I'm getting extremely bizarre low FS performance.
cd /tmp dd if=/dev/zero of=zzzz conv=fdatasync bs=1M count=250 262144000 bytes (262 MB) copied, 21.3281 s, 12.3 MB/s again... 262144000 bytes (262 MB) copied, 35.6929 s, 7.3 MB/s again... 262144000 bytes (262 MB) copied, 26.1413 s, 10.0 MB/s
This SSD is rated at 450MB/s write. Sites on the net say I may only realize 100MB/s. I would be overjoyed with 100MB/s. I'm not looking for blazing speed, just not garbage speed.
The system had a rust drive previously that had the same problem. When I replaced that, I also recreated the RAID, and the FS.
Strangely, this drive is also part of another array for /boot, and that one has 2 drives, one of them spinning rust. And that array/FS is faster!? Huh? : 262144000 bytes (262 MB) copied, 14.6355 s, 17.9 MB/s 262144000 bytes (262 MB) copied, 13.4979 s, 19.4 MB/s 262144000 bytes (262 MB) copied, 9.99149 s, 26.2 MB/s
I'm baffled. I really am.
hdparm's speed tests show it to behave super fast for reads: Timing buffered disk reads: 1010 MB in 3.00 seconds = 336.32 MB/sec Timing cached reads: 26774 MB in 2.00 seconds = 13412.64 MB/sec
I've checked hdparm -i: Model=KINGSTON SV300S37A480G, FwRev=603ABBF0, SerialNo=50026B7763021118 Config={ HardSect NotMFM HdSw>15uSec Fixed DTR>10Mbs RotSpdTol>.5% } RawCHS=16383/16/63, TrkSize=0, SectSize=0, ECCbytes=4 BuffType=unknown, BuffSize=unknown, MaxMultSect=1, MultSect=1 CurCHS=16383/16/63, CurSects=16514064, LBA=yes, LBAsects=937703088 IORDY=on/off, tPIO={min:120,w/IORDY:120}, tDMA={min:120,rec:120} PIO modes: pio0 pio1 pio2 pio3 pio4 DMA modes: mdma0 mdma1 mdma2 UDMA modes: udma0 udma1 udma2 udma3 udma4 udma5 *udma6 AdvancedPM=yes: unknown setting WriteCache=enabled Drive conforms to: unknown: ATA/ATAPI-2,3,4,5,6,7
udma6 is the correct mode for something like this I do believe.

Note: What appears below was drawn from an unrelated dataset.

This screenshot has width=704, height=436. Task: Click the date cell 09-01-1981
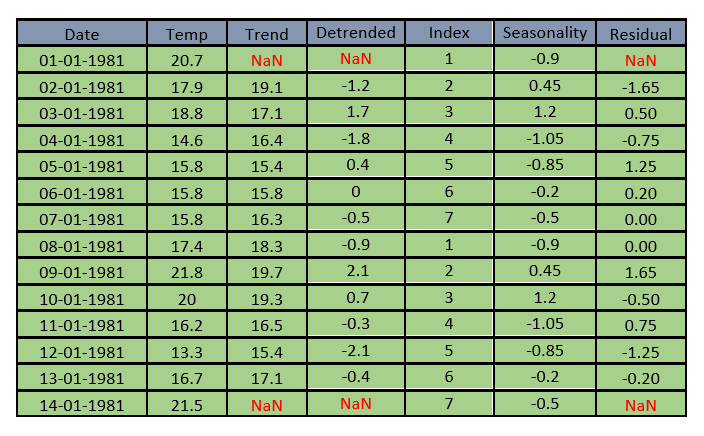click(81, 273)
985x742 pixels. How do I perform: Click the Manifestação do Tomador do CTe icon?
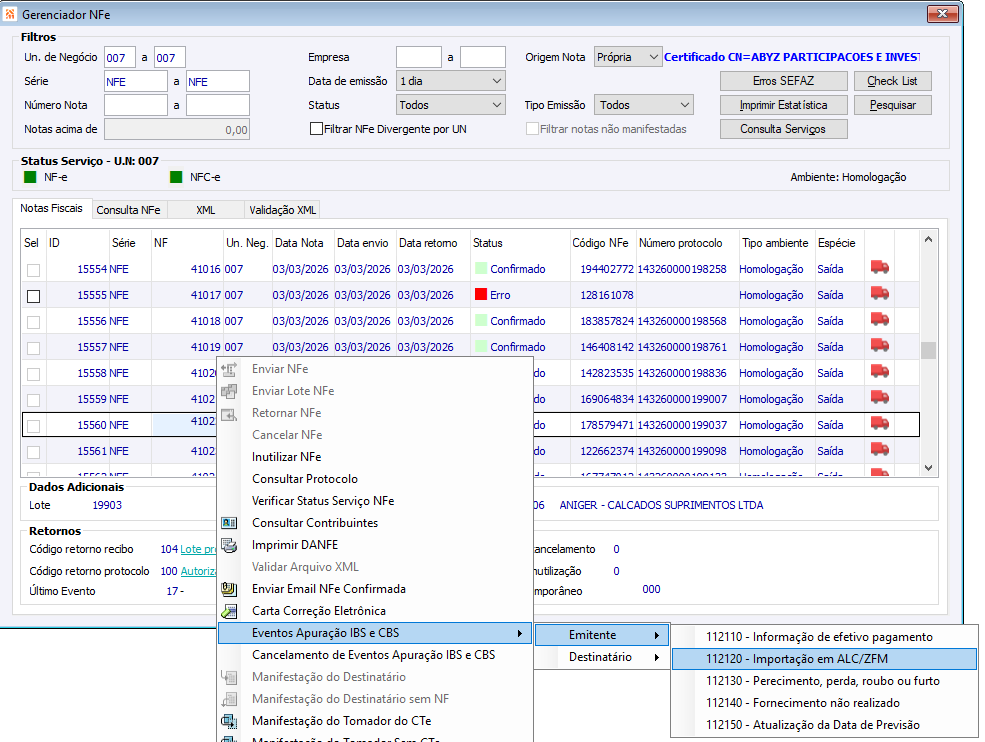(x=229, y=721)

smartctl shows correct sata speeds: ATA Version is: ATA8-ACS, ACS-2 T13/2015-D revision 3 SATA Version is: SATA 3.0, 6.0 Gb/s (current: 6.0 Gb/s)
Kernel is fairly new: 4.4.6-200.fc22.i686+PAE
Hardware is server class Intel Xeon E3 with S1200V3RP board, a fairly new model.
My only thoughts now are firmware problems, bios setting problems, or cable problem. I need to go onsite to check all three.
Anything I am missing? I have lots of extremely similar systems out there *without SSDs* and they all show FS write speeds of no slower than 60MB/s! Weird!!
On 2016-04-11 Trevor Cordes wrote:
I'm getting extremely bizarre low FS performance.
262144000 bytes (262 MB) copied, 26.1413 s, 10.0 MB/s
My only thoughts now are firmware problems, bios setting problems, or cable problem. I need to go onsite to check all three.
Problem was...
Drum roll please.....
cable!
But a lesson to learn. First, after I looked long and hard at the cable that came with the Intel server board, the one I had used, it probably was only a 3G/s cable. They gave me two weird cables that had 2 SATA cables taped together on each. Since this is a 1 year old board, and no other cables were included, I figured they gave me 6G/s cables. Nah, let's confuse the system builders and give them no 6's with this board!
Second mistake, I had put this 3G/s cable in the 2 6G/s ports. I think the rust drive is too old to be 6G/s, but the SSD is surely 6.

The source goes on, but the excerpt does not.